What you have to do: Only the lines from the one containing "Given: Reply to 武次子's comment via 回复" to the end of the listing below should be returned, exactly as written and without pictures.

Data supplied:
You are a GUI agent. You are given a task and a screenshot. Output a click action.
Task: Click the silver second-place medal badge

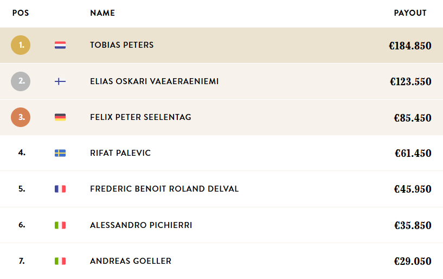click(21, 81)
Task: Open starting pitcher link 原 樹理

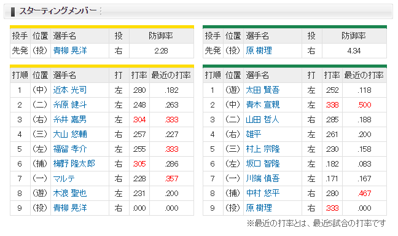Action: (259, 50)
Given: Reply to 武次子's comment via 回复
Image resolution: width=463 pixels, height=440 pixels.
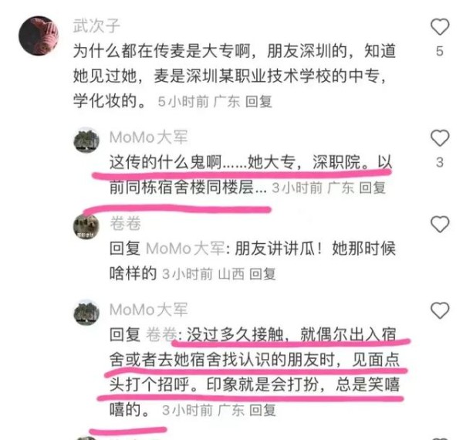Looking at the screenshot, I should click(259, 102).
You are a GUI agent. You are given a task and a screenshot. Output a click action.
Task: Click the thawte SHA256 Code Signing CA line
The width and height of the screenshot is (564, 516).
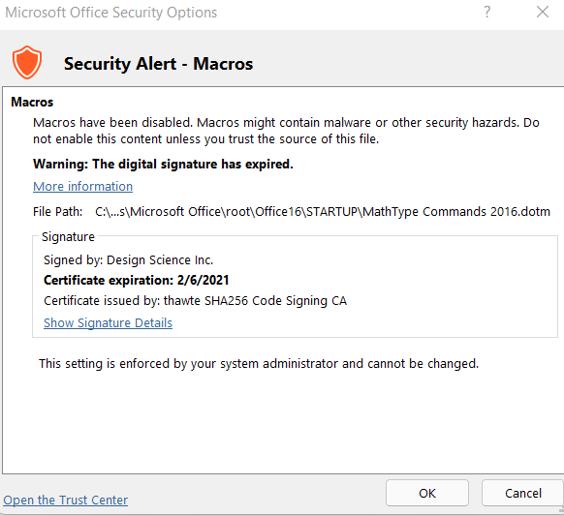(196, 301)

Final answer:
Given: Reply to 武次子's comment via 回复
Image resolution: width=463 pixels, height=440 pixels.
Looking at the screenshot, I should click(259, 102).
You are a GUI agent. You are given a task and a screenshot. Output a click action.
Task: Click the thawte SHA256 Code Signing CA line
The width and height of the screenshot is (564, 516).
(196, 301)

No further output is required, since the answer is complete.